Calling itself “Holy Souls” and posing as hacktivists, the group claimed in early January to have obtained personal information on 200,000 subscribers and Charlie Hebdo merchandise buyers, according to Microsoft’s Digital Threat Analysis Center.

As proof of the data theft, “Holy Souls” released a 200-record sample with names, phone numbers and home and email addresses of Charlie Hebdo subscribers that “could put the magazine’s subscribers at risk for online or physical targeting” by extremists. The group then advertised the supposed complete data cache on several dark web sites for $340,000.

Microsoft said it did not know whether anyone purchased the cache.

A representative for Charlie Hebdo said Friday that the newspaper would not comment on the Microsoft research. Iran’s mission to the United Nations did not immediately respond to a request for comment Friday.

The Jan. 4 sample release coincided with the publication of Charlie Hebdo’s cartoon contest issue. Entrants were asked to draw offensive caricatures of Iran’s supreme leader, Ayatollah Ali Khamenei.

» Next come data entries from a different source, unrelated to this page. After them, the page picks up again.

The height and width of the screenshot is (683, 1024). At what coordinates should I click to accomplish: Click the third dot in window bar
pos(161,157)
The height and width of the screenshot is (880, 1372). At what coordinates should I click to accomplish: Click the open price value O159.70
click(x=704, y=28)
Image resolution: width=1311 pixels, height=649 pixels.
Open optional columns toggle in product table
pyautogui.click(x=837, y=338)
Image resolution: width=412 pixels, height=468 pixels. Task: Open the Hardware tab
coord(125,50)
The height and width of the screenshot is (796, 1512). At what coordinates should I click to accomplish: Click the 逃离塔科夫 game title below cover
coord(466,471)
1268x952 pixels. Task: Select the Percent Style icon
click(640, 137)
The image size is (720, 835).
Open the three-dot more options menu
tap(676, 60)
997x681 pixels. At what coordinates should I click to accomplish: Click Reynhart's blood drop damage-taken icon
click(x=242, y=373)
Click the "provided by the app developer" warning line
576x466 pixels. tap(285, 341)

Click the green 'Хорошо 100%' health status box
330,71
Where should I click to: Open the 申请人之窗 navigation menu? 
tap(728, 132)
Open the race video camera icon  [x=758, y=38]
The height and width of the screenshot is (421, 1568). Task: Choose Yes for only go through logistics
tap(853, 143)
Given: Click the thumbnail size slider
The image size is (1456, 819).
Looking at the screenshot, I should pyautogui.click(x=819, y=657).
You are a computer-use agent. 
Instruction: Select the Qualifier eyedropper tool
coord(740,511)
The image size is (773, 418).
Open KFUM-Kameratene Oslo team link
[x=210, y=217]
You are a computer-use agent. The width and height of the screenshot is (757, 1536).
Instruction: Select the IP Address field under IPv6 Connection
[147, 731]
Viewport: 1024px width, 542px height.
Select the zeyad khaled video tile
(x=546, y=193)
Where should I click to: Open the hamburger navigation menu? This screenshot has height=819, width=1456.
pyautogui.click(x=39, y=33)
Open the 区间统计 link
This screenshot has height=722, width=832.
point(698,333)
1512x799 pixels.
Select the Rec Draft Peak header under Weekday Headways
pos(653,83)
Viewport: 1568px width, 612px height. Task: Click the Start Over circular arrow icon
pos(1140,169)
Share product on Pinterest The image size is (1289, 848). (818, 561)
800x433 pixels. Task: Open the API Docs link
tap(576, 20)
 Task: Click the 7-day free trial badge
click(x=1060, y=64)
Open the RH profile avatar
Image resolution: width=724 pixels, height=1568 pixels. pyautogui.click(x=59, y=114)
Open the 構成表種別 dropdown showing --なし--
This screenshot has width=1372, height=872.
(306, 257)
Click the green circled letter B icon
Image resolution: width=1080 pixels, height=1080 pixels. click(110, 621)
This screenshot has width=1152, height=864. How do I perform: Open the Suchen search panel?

The French newspaper Le Monde verified multiple victims of the leak from the sample, Microsoft said. The Iranian cyber operators sought to boost news of the hack-and-leak operation — and fuel outrage at the cartoon edition — through fake French “sock-puppet” accounts on social media platforms that included Twitter, Microsoft said.

The operation coincided with verbal attacks by Tehran condemning Charlie Hebdo’s “insult.”

The provocatively irreverent magazine has a long history of publishing vulgar cartoons which critics consider deeply insulting to Muslims. Two French-born al-Qaida extremists attacked the newspaper’s office in 2015, killing 12 cartoonists, and it Charlie Hebdo has been the target of other attacks over the years.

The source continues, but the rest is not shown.